- _Records shown_:
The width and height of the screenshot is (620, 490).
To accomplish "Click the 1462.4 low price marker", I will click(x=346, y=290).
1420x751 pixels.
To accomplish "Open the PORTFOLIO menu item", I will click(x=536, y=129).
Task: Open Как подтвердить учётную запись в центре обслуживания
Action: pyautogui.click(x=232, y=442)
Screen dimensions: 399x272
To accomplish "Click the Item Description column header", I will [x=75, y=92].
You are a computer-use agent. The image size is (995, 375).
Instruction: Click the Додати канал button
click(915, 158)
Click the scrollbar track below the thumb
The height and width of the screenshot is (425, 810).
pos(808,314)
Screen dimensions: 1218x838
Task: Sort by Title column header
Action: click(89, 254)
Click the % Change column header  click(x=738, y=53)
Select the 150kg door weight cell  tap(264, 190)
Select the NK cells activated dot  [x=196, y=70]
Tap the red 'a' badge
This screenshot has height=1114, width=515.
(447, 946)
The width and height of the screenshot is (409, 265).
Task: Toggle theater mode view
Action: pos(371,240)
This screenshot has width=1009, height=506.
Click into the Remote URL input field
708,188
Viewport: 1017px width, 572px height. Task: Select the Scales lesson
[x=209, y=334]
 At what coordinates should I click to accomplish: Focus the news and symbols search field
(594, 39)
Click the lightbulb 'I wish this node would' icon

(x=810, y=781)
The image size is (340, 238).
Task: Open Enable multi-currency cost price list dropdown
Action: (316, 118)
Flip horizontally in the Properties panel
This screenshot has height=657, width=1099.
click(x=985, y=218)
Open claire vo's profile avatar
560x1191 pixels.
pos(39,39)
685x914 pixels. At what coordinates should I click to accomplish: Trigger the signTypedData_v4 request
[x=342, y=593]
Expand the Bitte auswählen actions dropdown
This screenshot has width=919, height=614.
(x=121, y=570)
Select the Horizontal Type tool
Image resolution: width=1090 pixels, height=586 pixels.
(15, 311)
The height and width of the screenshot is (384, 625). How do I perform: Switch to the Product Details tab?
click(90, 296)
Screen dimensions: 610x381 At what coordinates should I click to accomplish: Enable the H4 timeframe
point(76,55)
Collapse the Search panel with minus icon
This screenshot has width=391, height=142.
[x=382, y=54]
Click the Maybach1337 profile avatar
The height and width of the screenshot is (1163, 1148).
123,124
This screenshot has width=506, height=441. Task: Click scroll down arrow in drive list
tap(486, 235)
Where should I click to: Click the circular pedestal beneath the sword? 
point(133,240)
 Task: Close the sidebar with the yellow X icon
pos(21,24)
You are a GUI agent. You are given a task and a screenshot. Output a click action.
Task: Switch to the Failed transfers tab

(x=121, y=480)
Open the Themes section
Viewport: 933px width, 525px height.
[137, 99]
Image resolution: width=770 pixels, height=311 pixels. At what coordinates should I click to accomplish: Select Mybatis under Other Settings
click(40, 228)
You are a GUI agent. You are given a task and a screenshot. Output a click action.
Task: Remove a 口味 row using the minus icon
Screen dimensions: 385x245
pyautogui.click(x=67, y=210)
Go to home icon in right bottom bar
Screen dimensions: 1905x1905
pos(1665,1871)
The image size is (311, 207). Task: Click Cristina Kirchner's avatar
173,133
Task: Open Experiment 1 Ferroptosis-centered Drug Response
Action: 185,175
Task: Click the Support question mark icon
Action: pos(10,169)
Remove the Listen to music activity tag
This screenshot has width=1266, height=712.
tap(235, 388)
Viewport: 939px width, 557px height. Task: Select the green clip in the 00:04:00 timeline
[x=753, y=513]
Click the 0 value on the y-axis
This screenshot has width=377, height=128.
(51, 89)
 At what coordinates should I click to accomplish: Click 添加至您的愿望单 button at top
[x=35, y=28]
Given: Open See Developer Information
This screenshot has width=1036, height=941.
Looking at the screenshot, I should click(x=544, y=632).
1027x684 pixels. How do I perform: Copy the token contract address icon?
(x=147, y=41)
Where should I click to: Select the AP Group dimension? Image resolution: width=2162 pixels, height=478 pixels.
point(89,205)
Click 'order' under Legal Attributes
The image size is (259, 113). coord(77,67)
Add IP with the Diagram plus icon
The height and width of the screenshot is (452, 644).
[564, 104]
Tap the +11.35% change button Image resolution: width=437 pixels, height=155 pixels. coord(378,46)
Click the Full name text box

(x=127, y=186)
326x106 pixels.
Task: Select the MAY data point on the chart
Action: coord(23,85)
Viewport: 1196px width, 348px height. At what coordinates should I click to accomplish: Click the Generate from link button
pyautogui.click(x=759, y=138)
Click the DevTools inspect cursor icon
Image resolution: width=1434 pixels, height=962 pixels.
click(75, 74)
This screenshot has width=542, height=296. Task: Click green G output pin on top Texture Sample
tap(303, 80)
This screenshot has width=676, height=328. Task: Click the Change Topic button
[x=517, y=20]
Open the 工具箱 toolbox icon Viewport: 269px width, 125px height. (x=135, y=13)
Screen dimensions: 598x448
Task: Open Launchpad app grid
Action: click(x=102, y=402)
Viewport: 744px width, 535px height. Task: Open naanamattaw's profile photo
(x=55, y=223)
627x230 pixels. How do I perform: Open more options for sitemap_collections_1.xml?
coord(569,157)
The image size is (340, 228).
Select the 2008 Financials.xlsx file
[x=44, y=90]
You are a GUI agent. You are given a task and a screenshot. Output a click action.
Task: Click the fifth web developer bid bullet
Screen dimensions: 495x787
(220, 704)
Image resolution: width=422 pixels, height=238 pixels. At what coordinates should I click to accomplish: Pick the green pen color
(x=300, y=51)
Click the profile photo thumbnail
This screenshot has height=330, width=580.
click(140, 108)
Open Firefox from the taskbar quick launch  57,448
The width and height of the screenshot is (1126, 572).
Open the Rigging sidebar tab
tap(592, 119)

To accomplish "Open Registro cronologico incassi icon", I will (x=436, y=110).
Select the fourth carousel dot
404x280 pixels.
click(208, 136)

- _What is being asked_: Every line of the listing is to be returned unchanged.

- _Task output_:
The width and height of the screenshot is (620, 490).
To accomplish "Click the 1462.4 low price marker", I will click(x=346, y=290).
1420x751 pixels.
To accomplish "Open the PORTFOLIO menu item", I will click(x=536, y=129).
Task: Open Как подтвердить учётную запись в центре обслуживания
Action: pyautogui.click(x=232, y=442)
Screen dimensions: 399x272
To accomplish "Click the Item Description column header", I will [x=75, y=92].
You are a computer-use agent. The image size is (995, 375).
Instruction: Click the Додати канал button
click(915, 158)
Click the scrollbar track below the thumb
The height and width of the screenshot is (425, 810).
pos(808,314)
Screen dimensions: 1218x838
Task: Sort by Title column header
Action: click(89, 254)
Click the % Change column header  click(x=738, y=53)
Select the 150kg door weight cell  tap(264, 190)
Select the NK cells activated dot  [x=196, y=70]
Tap the red 'a' badge
This screenshot has height=1114, width=515.
(447, 946)
The width and height of the screenshot is (409, 265).
Task: Toggle theater mode view
Action: pos(371,240)
This screenshot has width=1009, height=506.
Click into the Remote URL input field
708,188
Viewport: 1017px width, 572px height. Task: Select the Scales lesson
[x=209, y=334]
 At what coordinates should I click to accomplish: Focus the news and symbols search field
(594, 39)
Click the lightbulb 'I wish this node would' icon

(x=810, y=781)
The image size is (340, 238).
Task: Open Enable multi-currency cost price list dropdown
Action: (316, 118)
Flip horizontally in the Properties panel
This screenshot has height=657, width=1099.
click(x=985, y=218)
Open claire vo's profile avatar
560x1191 pixels.
pos(39,39)
685x914 pixels. At what coordinates should I click to accomplish: Trigger the signTypedData_v4 request
[x=342, y=593]
Expand the Bitte auswählen actions dropdown
This screenshot has width=919, height=614.
(x=121, y=570)
Select the Horizontal Type tool
Image resolution: width=1090 pixels, height=586 pixels.
(15, 311)
The height and width of the screenshot is (384, 625). How do I perform: Switch to the Product Details tab?
click(90, 296)
Screen dimensions: 610x381 At what coordinates should I click to accomplish: Enable the H4 timeframe
point(76,55)
Collapse the Search panel with minus icon
This screenshot has width=391, height=142.
[x=382, y=54]
Click the Maybach1337 profile avatar
The height and width of the screenshot is (1163, 1148).
123,124
This screenshot has width=506, height=441. Task: Click scroll down arrow in drive list
tap(486, 235)
Where should I click to: Click the circular pedestal beneath the sword? 
point(133,240)
 Task: Close the sidebar with the yellow X icon
pos(21,24)
You are a GUI agent. You are given a task and a screenshot. Output a click action.
Task: Switch to the Failed transfers tab

(x=121, y=480)
Open the Themes section
Viewport: 933px width, 525px height.
[137, 99]
Image resolution: width=770 pixels, height=311 pixels. At what coordinates should I click to accomplish: Select Mybatis under Other Settings
click(40, 228)
You are a GUI agent. You are given a task and a screenshot. Output a click action.
Task: Remove a 口味 row using the minus icon
Screen dimensions: 385x245
pyautogui.click(x=67, y=210)
Go to home icon in right bottom bar
Screen dimensions: 1905x1905
pos(1665,1871)
The image size is (311, 207). Task: Click Cristina Kirchner's avatar
173,133
Task: Open Experiment 1 Ferroptosis-centered Drug Response
Action: 185,175
Task: Click the Support question mark icon
Action: pos(10,169)
Remove the Listen to music activity tag
This screenshot has width=1266, height=712.
tap(235, 388)
Viewport: 939px width, 557px height. Task: Select the green clip in the 00:04:00 timeline
[x=753, y=513]
Click the 0 value on the y-axis
This screenshot has width=377, height=128.
(51, 89)
 At what coordinates should I click to accomplish: Click 添加至您的愿望单 button at top
[x=35, y=28]
Given: Open See Developer Information
This screenshot has width=1036, height=941.
Looking at the screenshot, I should click(x=544, y=632).
1027x684 pixels. How do I perform: Copy the token contract address icon?
(x=147, y=41)
Where should I click to: Select the AP Group dimension? Image resolution: width=2162 pixels, height=478 pixels.
point(89,205)
Click 'order' under Legal Attributes
The image size is (259, 113). coord(77,67)
Add IP with the Diagram plus icon
The height and width of the screenshot is (452, 644).
[564, 104]
Tap the +11.35% change button Image resolution: width=437 pixels, height=155 pixels. coord(378,46)
Click the Full name text box

(x=127, y=186)
326x106 pixels.
Task: Select the MAY data point on the chart
Action: coord(23,85)
Viewport: 1196px width, 348px height. At what coordinates should I click to accomplish: Click the Generate from link button
pyautogui.click(x=759, y=138)
Click the DevTools inspect cursor icon
Image resolution: width=1434 pixels, height=962 pixels.
click(75, 74)
This screenshot has width=542, height=296. Task: Click green G output pin on top Texture Sample
tap(303, 80)
This screenshot has width=676, height=328. Task: Click the Change Topic button
[x=517, y=20]
Open the 工具箱 toolbox icon Viewport: 269px width, 125px height. (x=135, y=13)
Screen dimensions: 598x448
Task: Open Launchpad app grid
Action: click(x=102, y=402)
Viewport: 744px width, 535px height. Task: Open naanamattaw's profile photo
(x=55, y=223)
627x230 pixels. How do I perform: Open more options for sitemap_collections_1.xml?
coord(569,157)
The image size is (340, 228).
Select the 2008 Financials.xlsx file
[x=44, y=90]
You are a GUI agent. You are given a task and a screenshot. Output a click action.
Task: Click the fifth web developer bid bullet
Screen dimensions: 495x787
(220, 704)
Image resolution: width=422 pixels, height=238 pixels. At what coordinates should I click to accomplish: Pick the green pen color
(x=300, y=51)
Click the profile photo thumbnail
This screenshot has height=330, width=580.
click(140, 108)
Open Firefox from the taskbar quick launch  57,448
The width and height of the screenshot is (1126, 572).
Open the Rigging sidebar tab
tap(592, 119)

To accomplish "Open Registro cronologico incassi icon", I will (x=436, y=110).
Select the fourth carousel dot
404x280 pixels.
click(208, 136)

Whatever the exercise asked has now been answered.